--- The task ---
List every line in this data where the string "agent" occurs.

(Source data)

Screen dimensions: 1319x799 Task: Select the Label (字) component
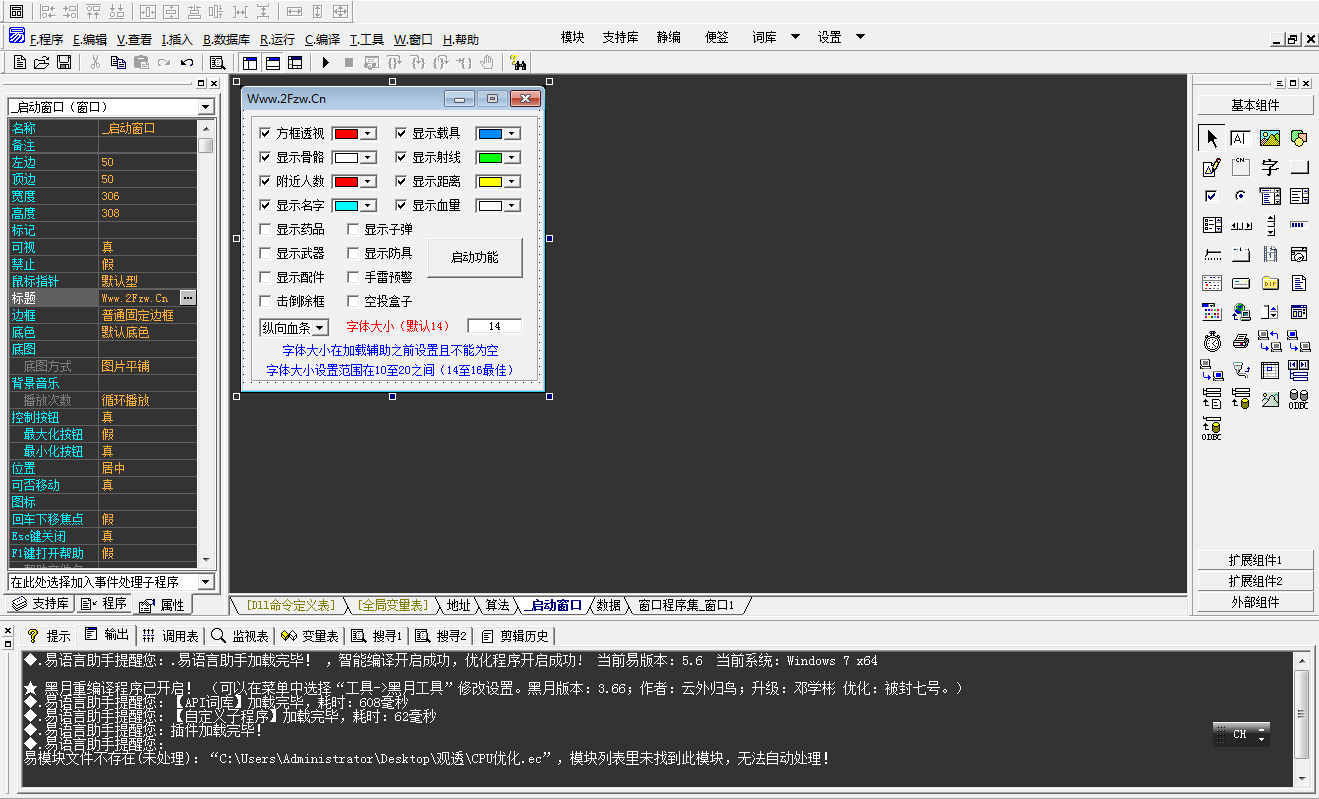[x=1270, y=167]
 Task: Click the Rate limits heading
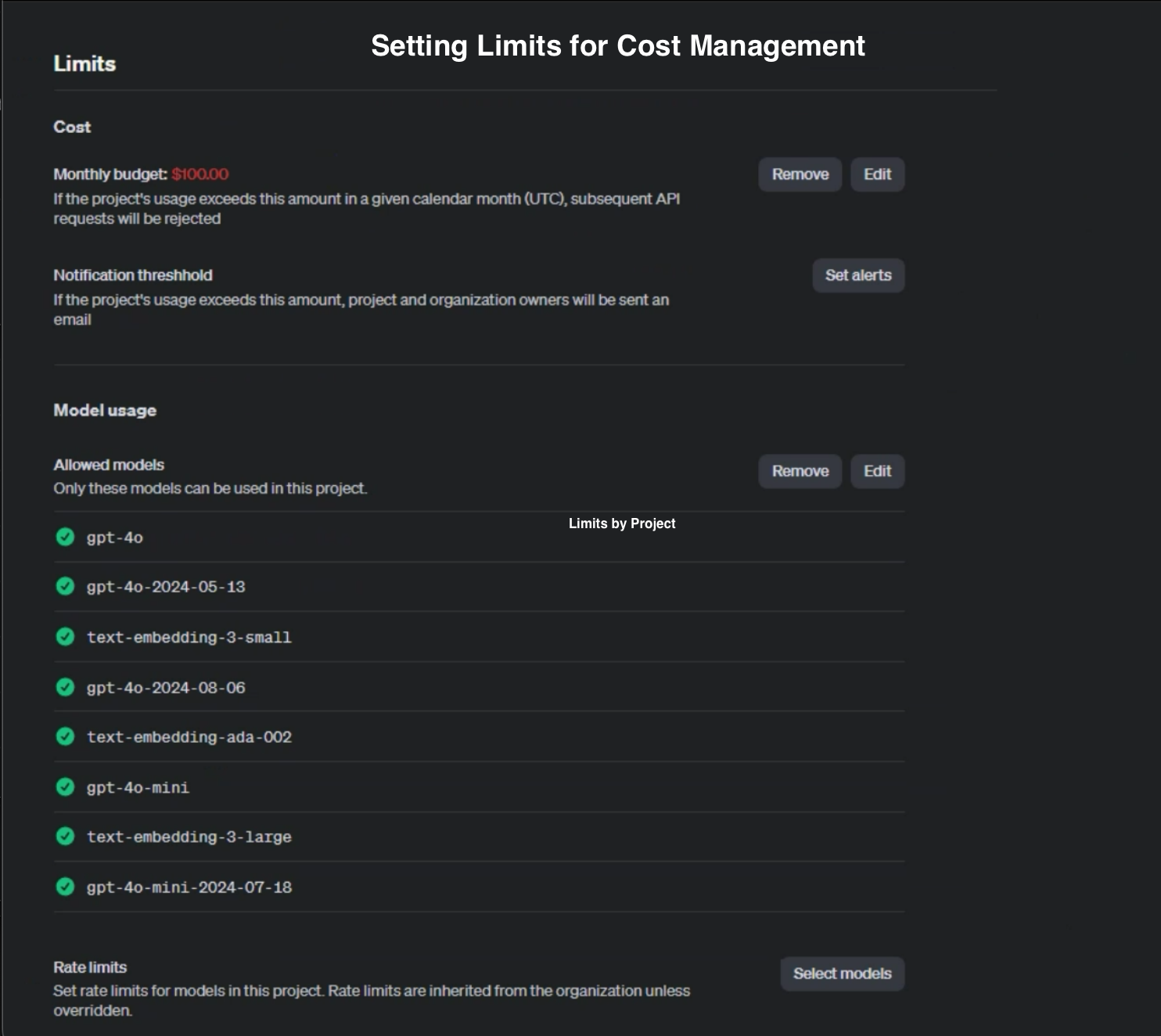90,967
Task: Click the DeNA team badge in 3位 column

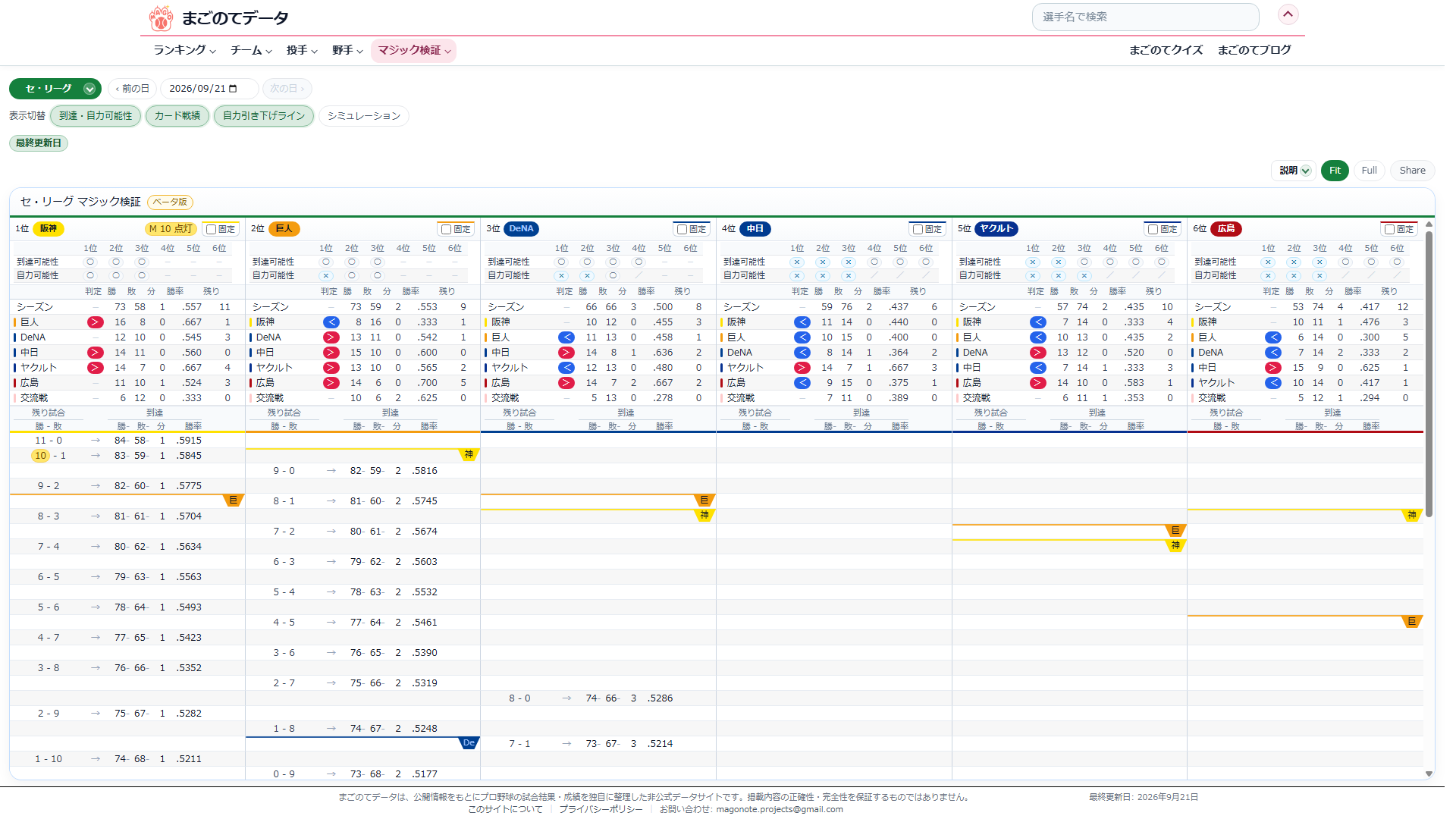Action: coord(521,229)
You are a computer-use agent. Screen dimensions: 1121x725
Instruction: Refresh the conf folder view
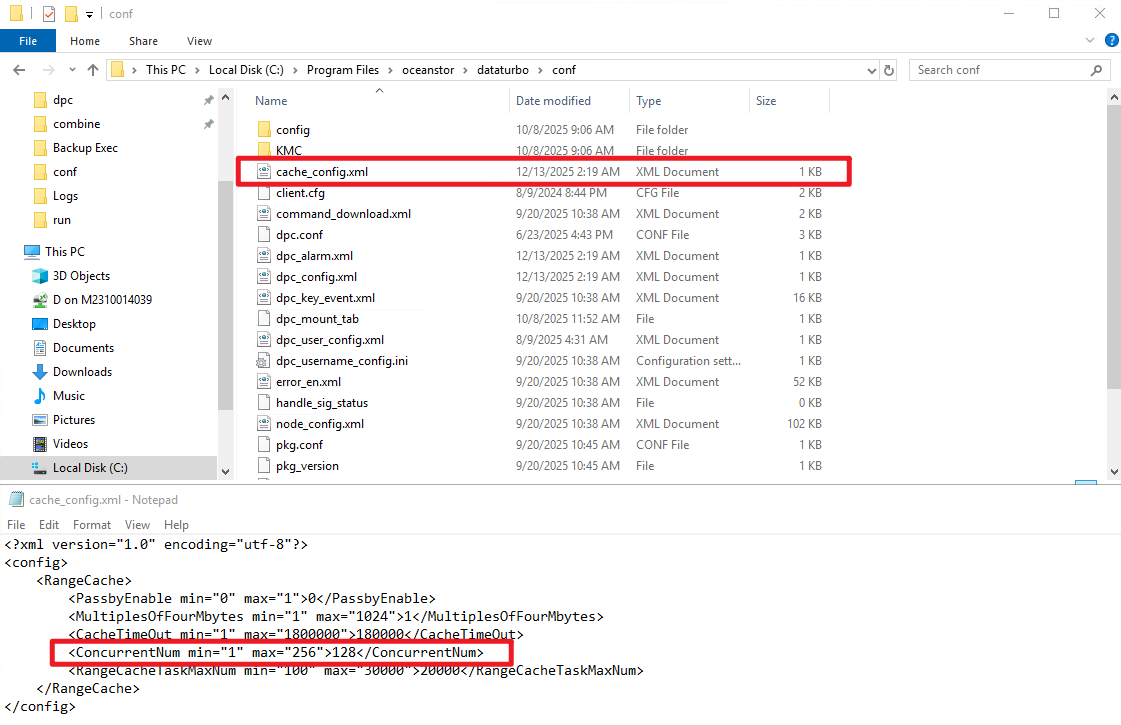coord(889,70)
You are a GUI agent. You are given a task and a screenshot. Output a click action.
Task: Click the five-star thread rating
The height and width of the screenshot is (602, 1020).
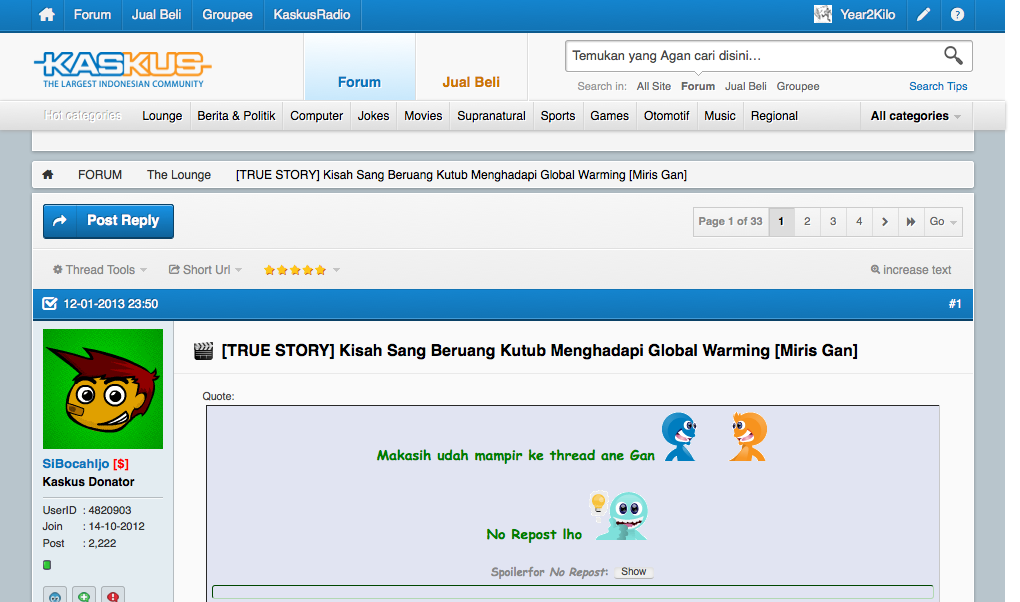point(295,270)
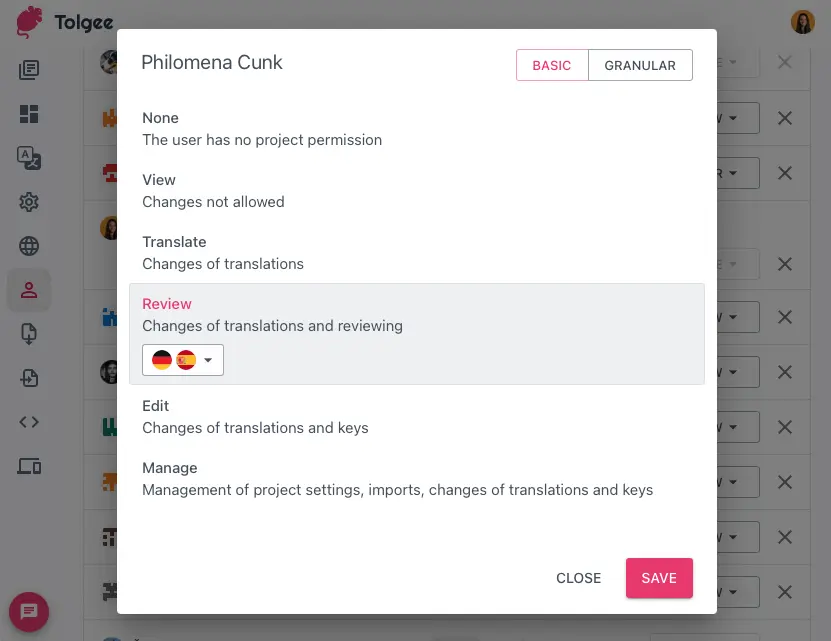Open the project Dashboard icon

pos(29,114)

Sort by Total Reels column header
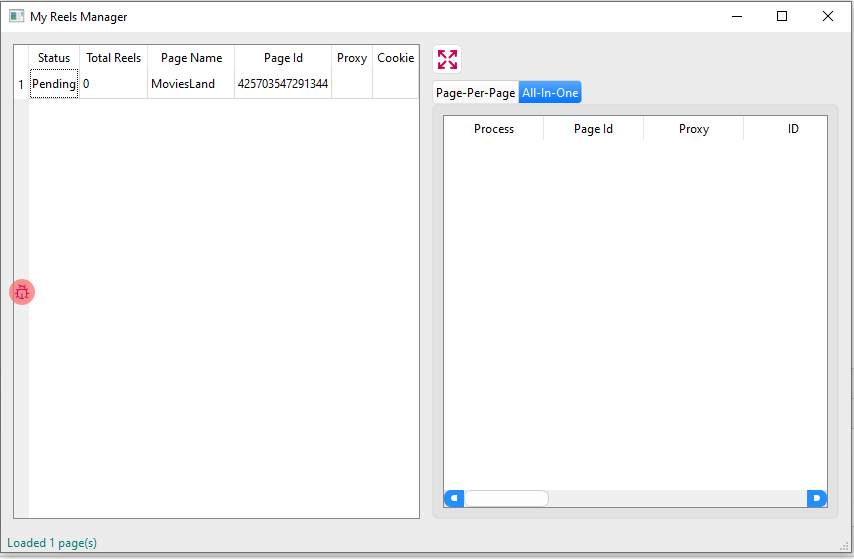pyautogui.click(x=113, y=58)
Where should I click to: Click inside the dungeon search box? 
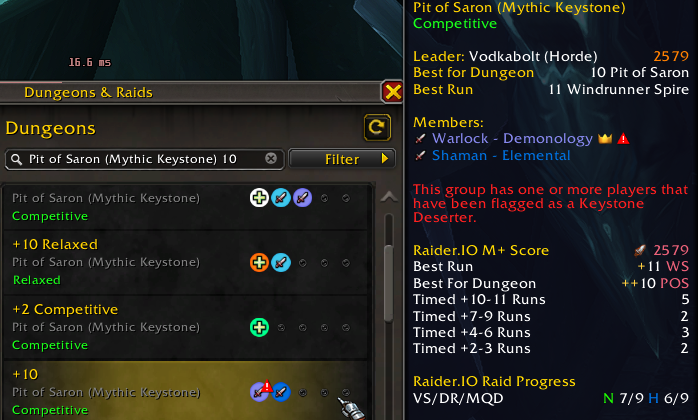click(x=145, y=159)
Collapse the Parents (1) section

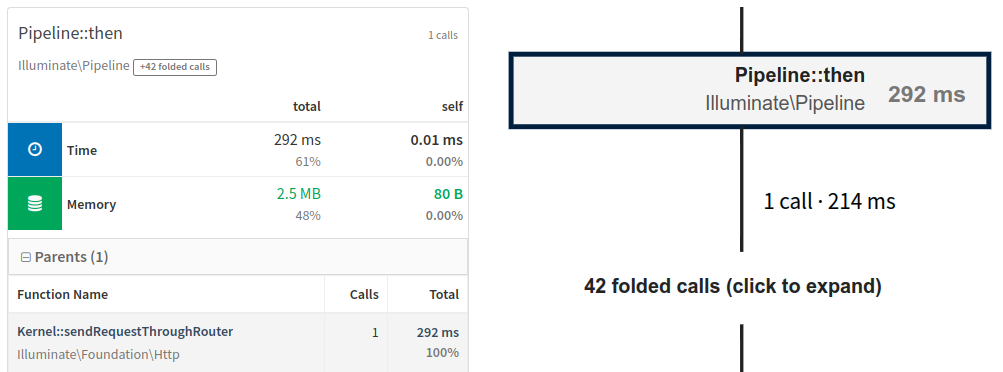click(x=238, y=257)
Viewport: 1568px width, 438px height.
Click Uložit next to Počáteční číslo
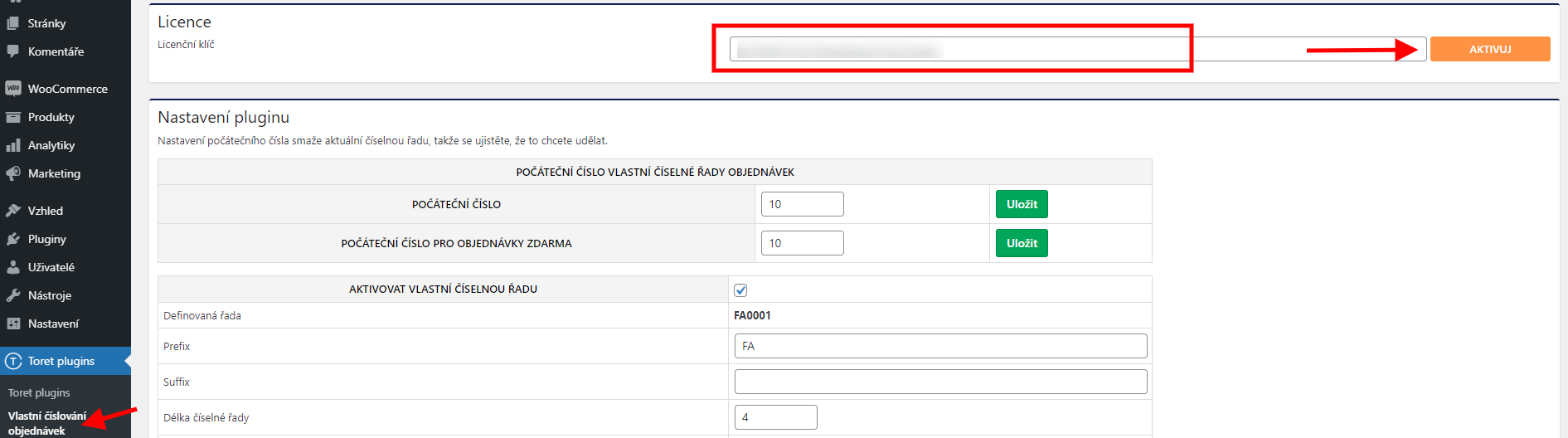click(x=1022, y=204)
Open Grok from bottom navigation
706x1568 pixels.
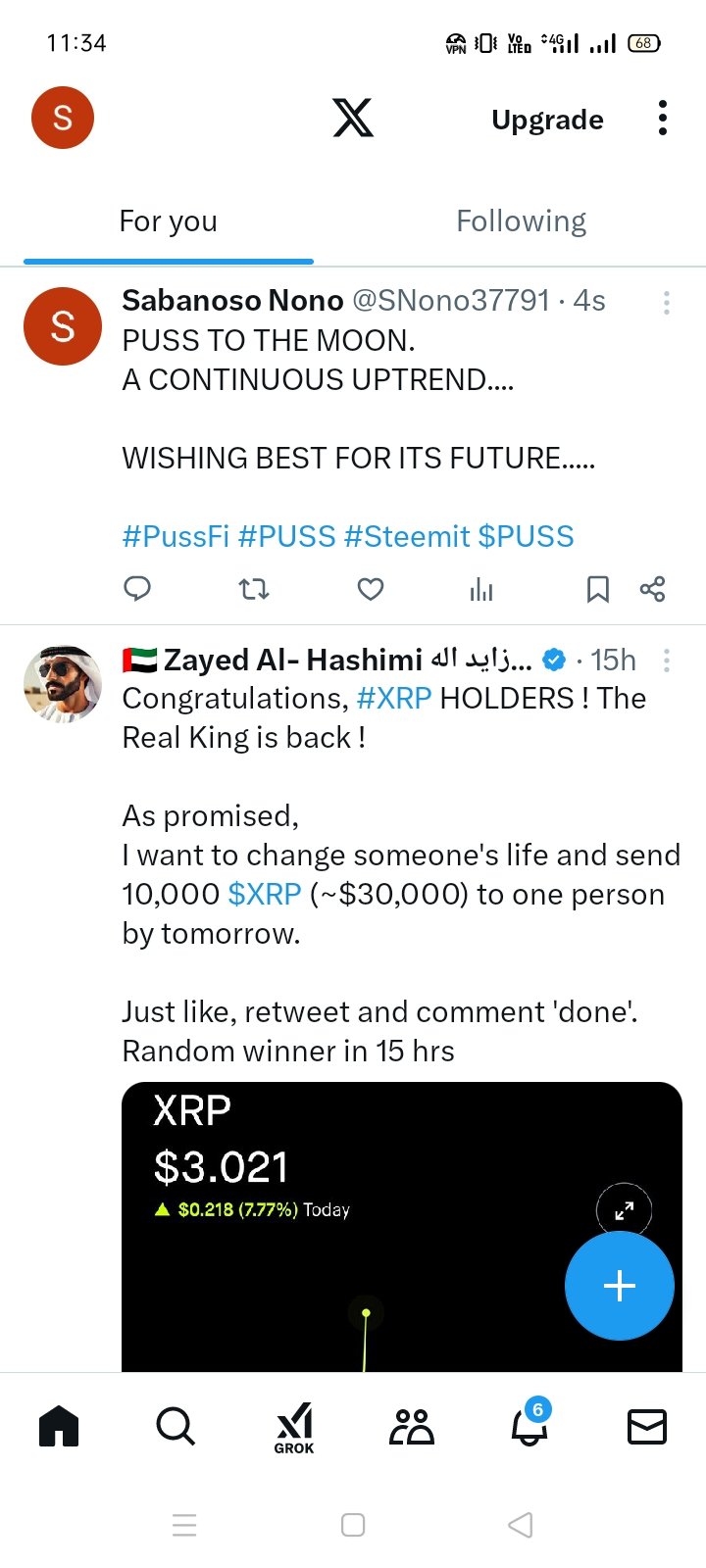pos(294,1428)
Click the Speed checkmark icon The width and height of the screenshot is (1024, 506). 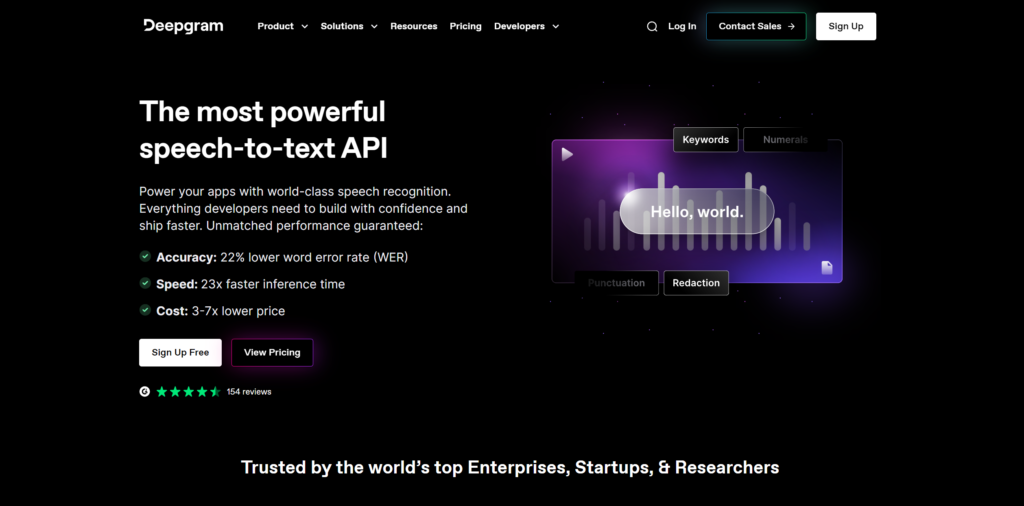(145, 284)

--- Final answer ---
You are a computer-use agent. Screen dimensions: 1121x725
You are a GUI agent. You are given a task and a screenshot. Output a click action.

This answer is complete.